= Frank Howard (columnist) =

Canadian journalist and columnist

Frank Howard (3 January 1931 – 26 February 2008) was a Canadian journalist and columnist who wrote for the Ottawa Citizen, The Globe and Mail, the Montreal Gazette, the Montreal Star, and the Quebec Chronicle-Telegraph.

He was born on January 3, 1931, in Montreal, Quebec, Canada to anglophone parents, but grew up in a francophone community attending l'Academie Roussin in Pointe-aux-Trembles. As a young man, he also attended Queen's University in Kingston, Ontario, returning to Quebec in the 1950s and 60s to cover the Quiet Revolution for the anglophone press. As a bilingual anglophone writing during the 1960s, he was an influential figure in the Canadian political scene at a time when there was little communication between anglophone and francophone communities. According to John Gray of The Globe and Mail, Frank Howard sought to introduce English and French Canada to one another. During the Quiet Revolution, nationalist sentiment ran high and the two ethnicities were seen as something like "Two Solitudes". As an anglophone and a political moderate, Frank Howard was sympathetic to Quebec grievances without supporting separatist goals. At the Gazette, and later at The Globe and Mail, Howard broke many important stories in English Canada including the infamous "Vive le Québec libre" speech by Charles de Gaulle as well as covering other seminal moments in Quebec history, such as the founding of the Parti Québécois and the nationalization of Hydro-Québec. He worked with both René Lévesque (who became the first separatist Premier of Quebec) and Pierre Trudeau (who was the Prime Minister of Canada).
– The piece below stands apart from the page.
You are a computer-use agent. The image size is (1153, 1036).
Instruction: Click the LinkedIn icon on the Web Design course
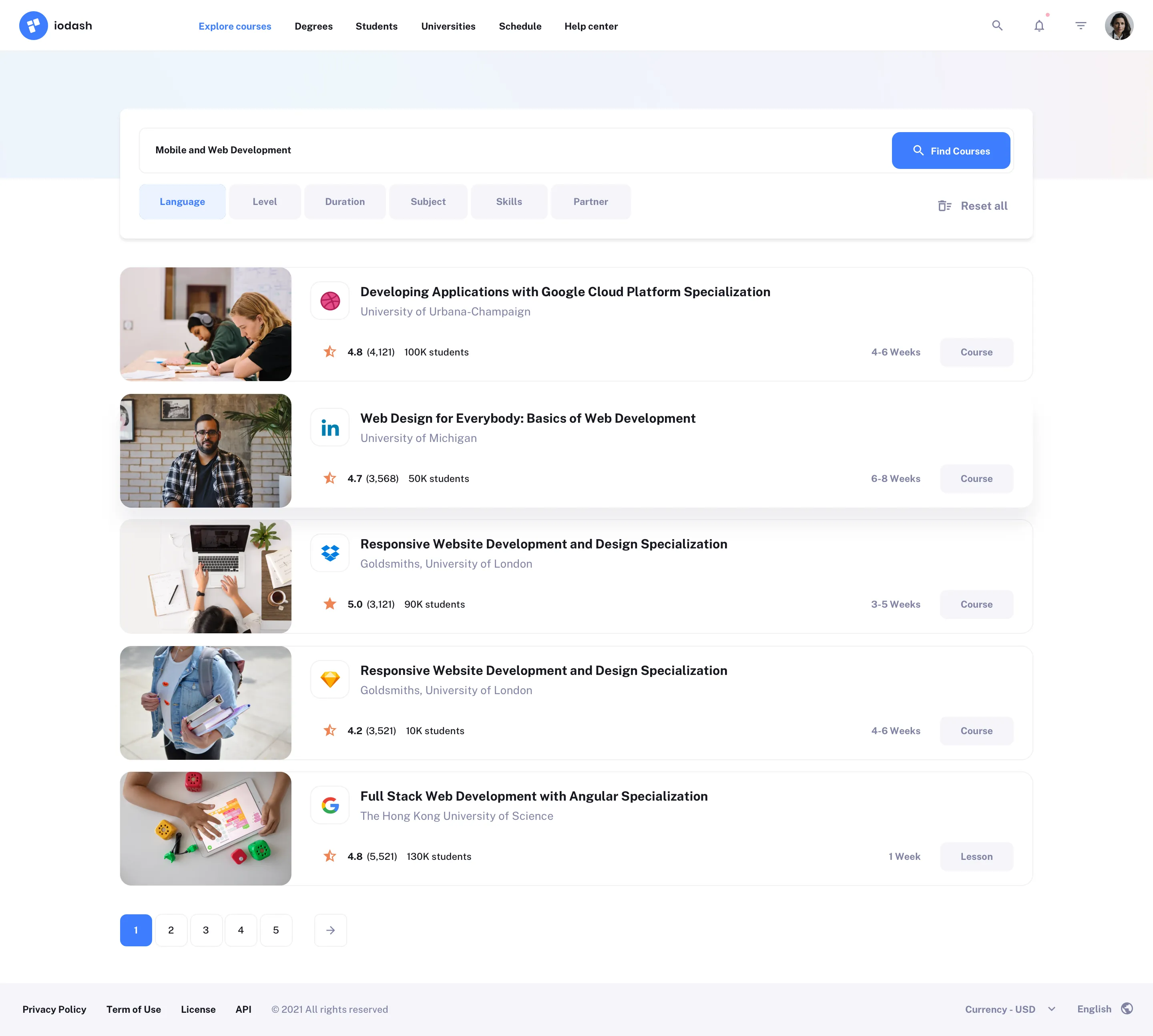329,427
In 1969, Howard was recruited by the Canadian federal government under Trudeau for work in the Department of Communications (he became Director of Information under Eric Kierans). There, among other things, he wrote speeches for Kierans during the October crisis. He left the civil service in the 1970s and began a daily column on the federal bureaucracy. The column, called The Bureaucrats, ran in the Ottawa Citizen for 20 years. He died on February 26, 2008, in Mexico of complications related to lung cancer.